Assez peu acceptent de se soumettre aux contraintes d’une vie de « protégé ». 
D’autres sont partis à l’étranger. Une seule femme, une cadre de banque, accepte d’être « protégée ». 
Et deux hommes. Un notaire du haut-var, l’oncle d’une ex-championne de ski, qui semble crouler sous le nombre des « adversaires » potentiels et craint à la fois pour sa vie et celle de sa famille. Il en abandonne son étude et part sous protection policière sous les tropiques « le temps qu’il faudra » ! 
Plus une sorte de « mage », ancien huissier de justice à la probité douteuse, recyclé dans la divination qui se sent visé en tout premier lieu. 
Lui accepte d’être enfermé dans les sous-sols sécurisés du ministère, si on lui fournit un accès à internet pour continuer à vivre de son don de clairvoyance. 
En revanche, s’il se voit comme la prochaine cible, non pas du « doigt de Dieu », mais carrément de Satan qu’il dérangerait dans son activité maléfique et lui ferait des confidences en direct, même s’il n’est pas capable de donner l’ordre de la suite des exécutions à venir. 
Jusqu’au jour où… 
 
Charlotte, la vraie, celle dont le nez bouge quand elle parle, poursuit son idée dans l’attente des listes de greffés. 
Elle planche avec l’aide de « DD » sur la « fondation E. Risle », ses membres, ses financements, ses actions, la fille du fondateur et sur les indications laissées par Paul sur les McShiant. 

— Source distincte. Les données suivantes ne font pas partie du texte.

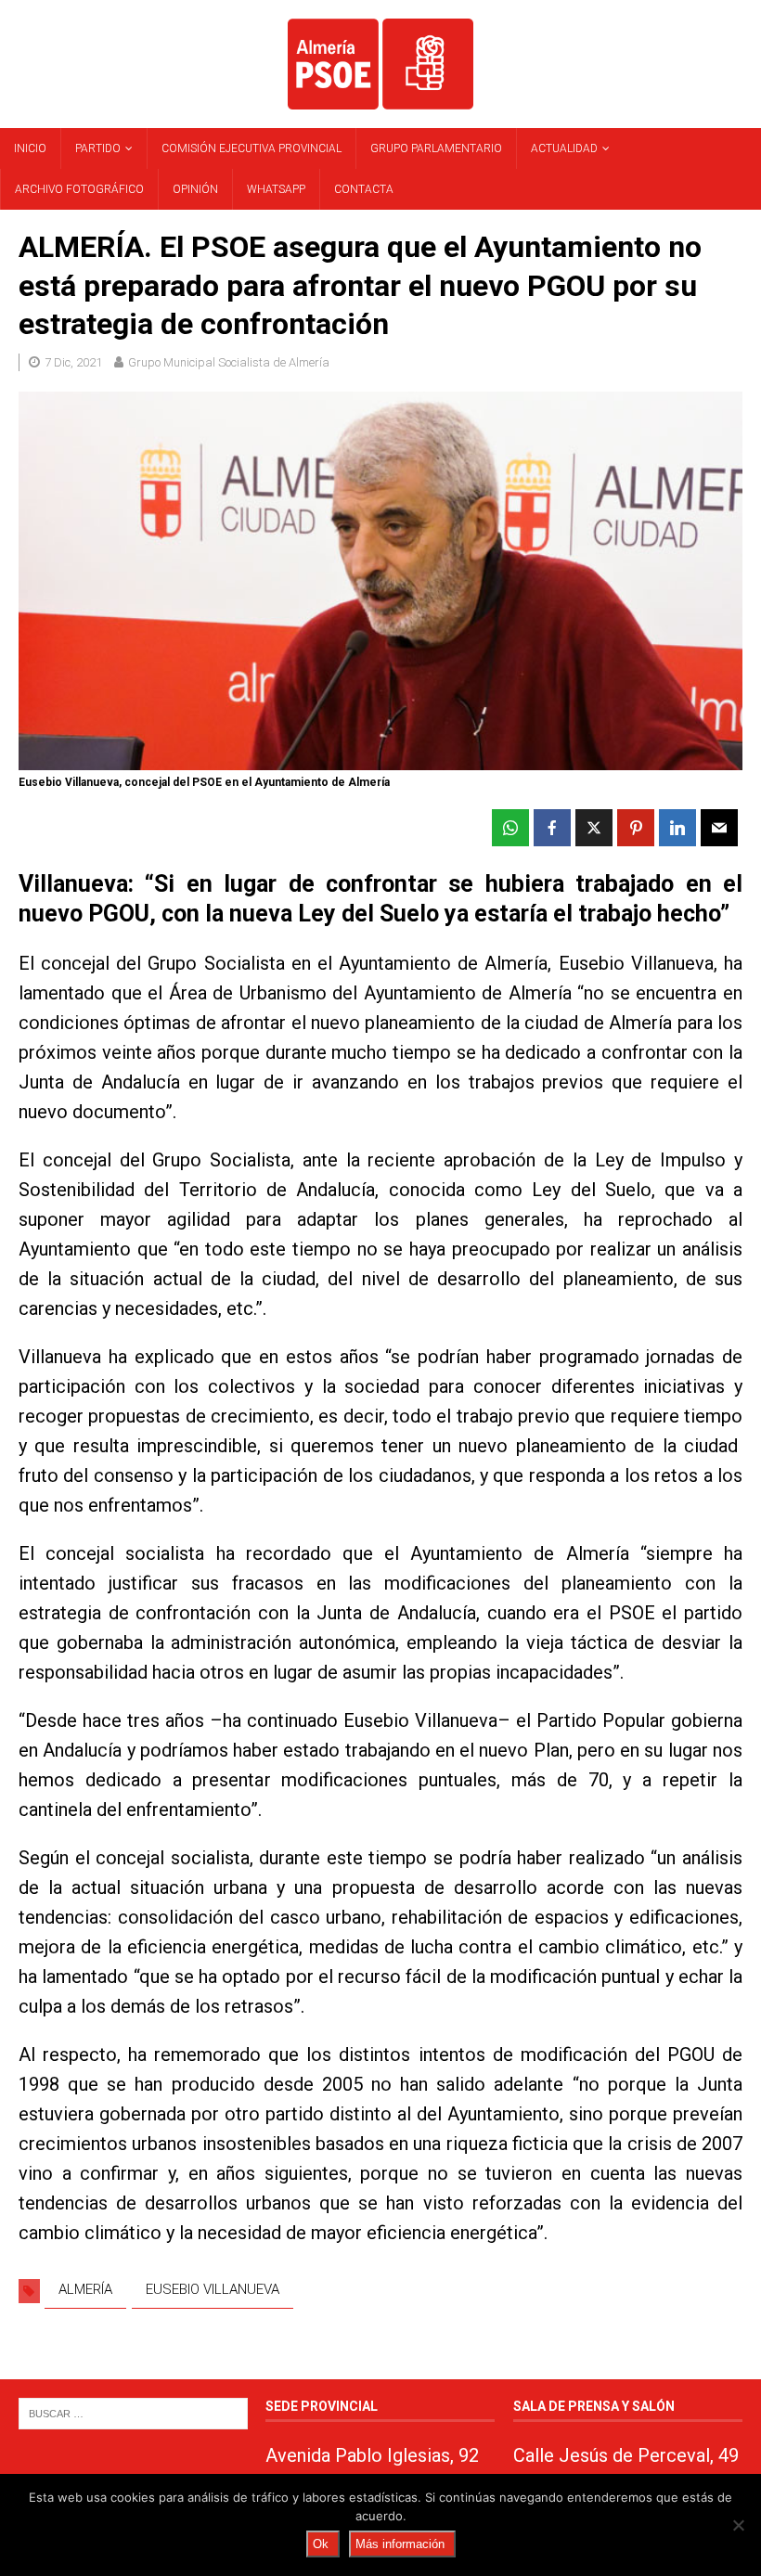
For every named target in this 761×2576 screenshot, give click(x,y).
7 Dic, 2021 (73, 362)
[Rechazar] (738, 2525)
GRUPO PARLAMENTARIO (436, 148)
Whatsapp (276, 189)
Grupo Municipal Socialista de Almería (228, 362)
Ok (321, 2544)
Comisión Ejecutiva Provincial (251, 148)
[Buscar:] (133, 2412)
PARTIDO (98, 148)
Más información (400, 2544)
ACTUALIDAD (564, 148)
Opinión (195, 189)
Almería (85, 2289)
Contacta (363, 189)
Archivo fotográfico (79, 189)
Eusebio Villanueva (212, 2289)
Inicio (30, 148)
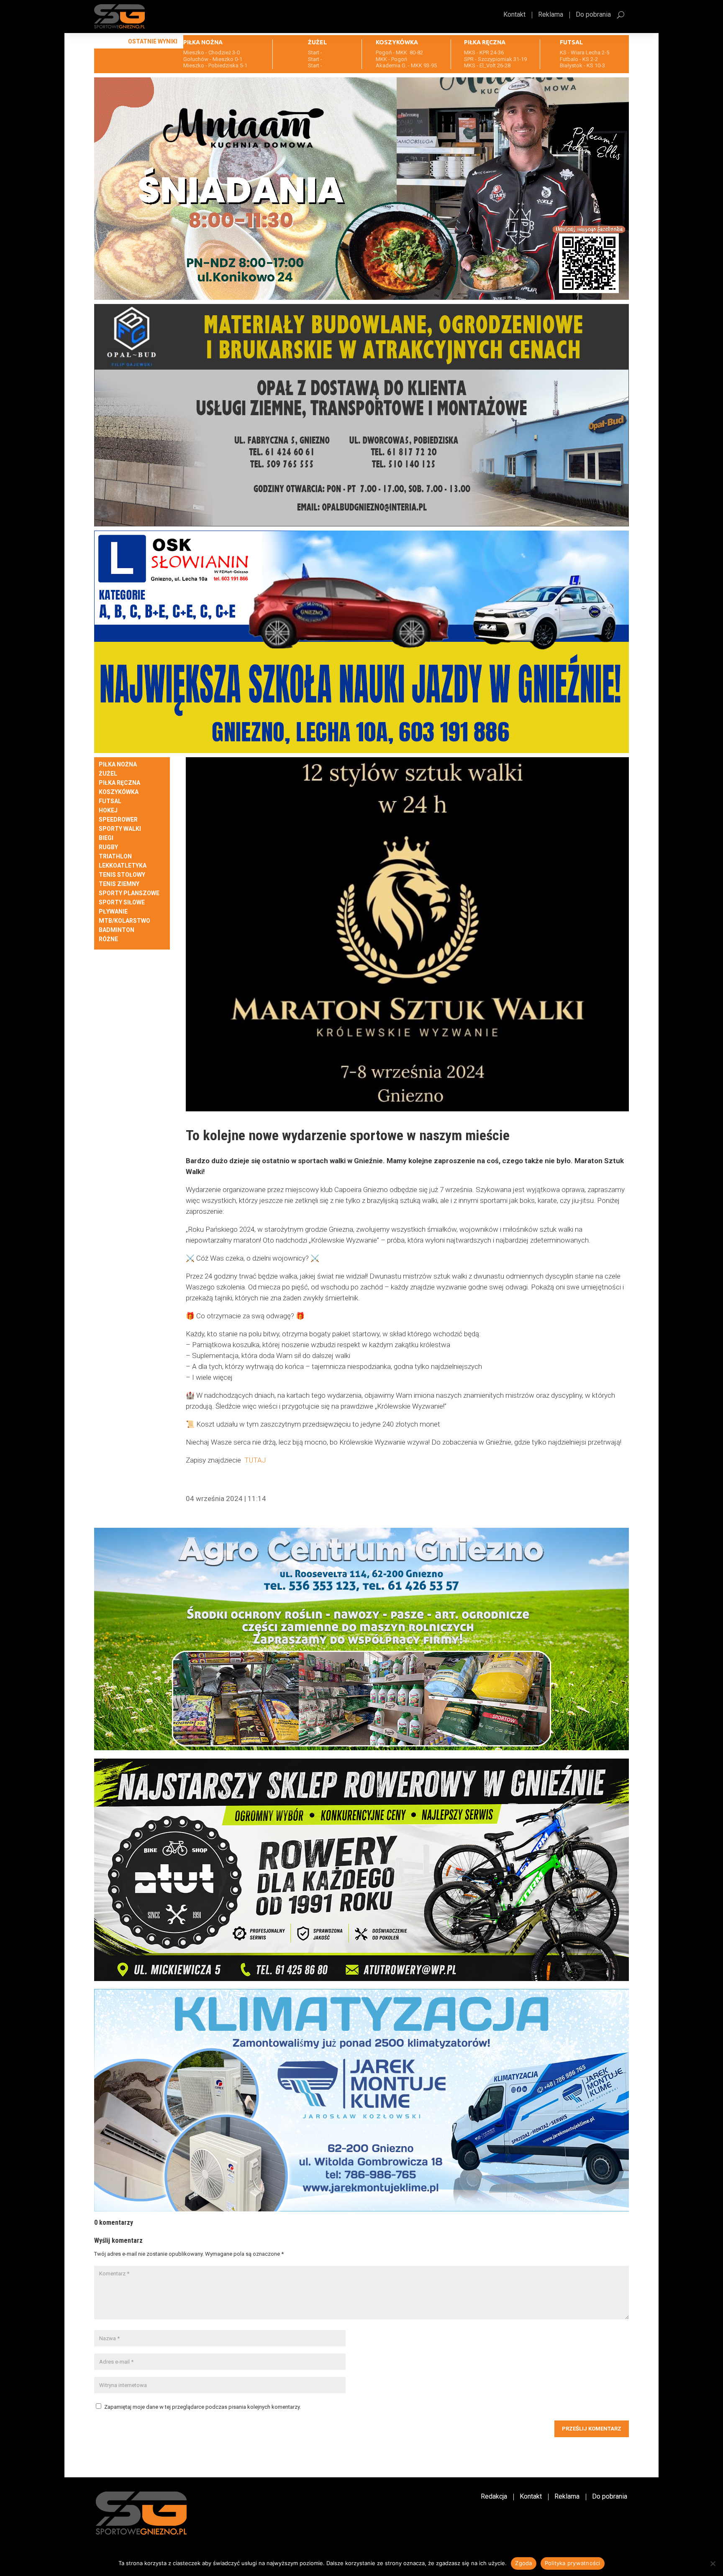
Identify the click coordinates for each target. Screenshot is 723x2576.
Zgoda (523, 2563)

Les financements et organigrammes parlent, ou plutôt révèlent des anomalies curieuses. Notamment ce réseau dense de ramifications, des virements de sommes rondelettes sur des comptes exotiques qui, ouverts sur des plateformes insulaires sitôt avant d’être crédités, disparaissent aussitôt débités. 

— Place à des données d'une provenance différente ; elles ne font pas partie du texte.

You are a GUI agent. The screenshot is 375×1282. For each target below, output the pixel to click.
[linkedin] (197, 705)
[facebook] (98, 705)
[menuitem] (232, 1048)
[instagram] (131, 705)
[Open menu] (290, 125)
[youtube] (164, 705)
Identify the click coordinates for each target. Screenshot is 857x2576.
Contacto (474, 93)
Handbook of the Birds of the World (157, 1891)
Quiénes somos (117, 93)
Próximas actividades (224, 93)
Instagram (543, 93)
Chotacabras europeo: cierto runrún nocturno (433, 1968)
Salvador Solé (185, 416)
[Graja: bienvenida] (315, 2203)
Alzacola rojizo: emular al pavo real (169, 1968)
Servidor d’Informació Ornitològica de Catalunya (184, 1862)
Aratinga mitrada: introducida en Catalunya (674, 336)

Où va cet argent et d’où vient-il dans ces jeux à somme nulle ? 
Paul résiste à mobiliser sa hackeuse de la Cour des comptes dont elle a entendu parler l’été dernier [1]. Et « DD » est incapable de faire, même sur les indications de Paul qui a l’air de s’y connaître un peu plus qu’il ne veut bien le dire.
Parce que Paul, de son côté, il pédale dans la semoule : son prototype ne sera pas prêt avant la fin du mois de juillet. 
Qu’il en envisage même de ferme l’usine en avance, faute de commandes, plan de charge épuisé, pour rouvrir qu’après le 15 août : une revendication de ses salariés qui arrangent tout le monde… seulement si « les affaires » reprennent à la rentrée. 
Il imagine même faire un tour de méditerranée en solitaire sur son voilier, c’est dire l’état mental du patron qui devait partir à Bora-Bora l’année dernière : il préfère manifestement ne pas rester trop loin de ses bases. 
 
Et puis « Shirley la tâche de rousseur » refait parler d’elle. Dix jours coincée à Fox, elle rentre à Londres à peu près au même moment que les recherches sur son compte reviennent via le canal de Charlotte, qui transmet son pedigree de jeune étudiante en beaux-arts appliquée à Norwich. Parents presbytériens austères, fille unique, middle-class. 
Pas si « innocente » que ça, la pucelle oie-blanche. 
En fait, son retour est déclenché par un appel sur son portable. De ce qu’en a compris Lydia avec ses pauvres connaissances en anglais et les explications données par la fille, c’est que sa « mozer » était hospitalisée à Londres : elle part à son chevet. 
Jusque-là, rien d’anormal. Sauf qu’une voiture de location l’attendait en bas de la route. Le chef Rémarde la prend en filature pour se rendre compte qu’elle est accompagnée par un homme à l’allure militaire, mais vêtu en civil !
Il a l’œil habitué pour détecter ce genre de choses, le sous-off’. 
Pas pour aller à Toulon et son TGV, mais directement à Marignane sur un vol direct. 
« Et avec quel argent ? » 
Renseignement pris au guichet local, avec celui d’un service d’ambassade qui a réservé les deux places… 
Pas la procédure habituelle d’un rapatriement « sanitaire », surtout « par procuration ». 
 
C'est à ce moment que le « mage » désigne la prochaine victime du doigt de Dieu : à Lille. 
Un informaticien qui dirige un site de rencontre à caractère pornographique et dont l’associé belge voisin a déjà déposé plusieurs mains-courantes contre lui, pour pédophilie.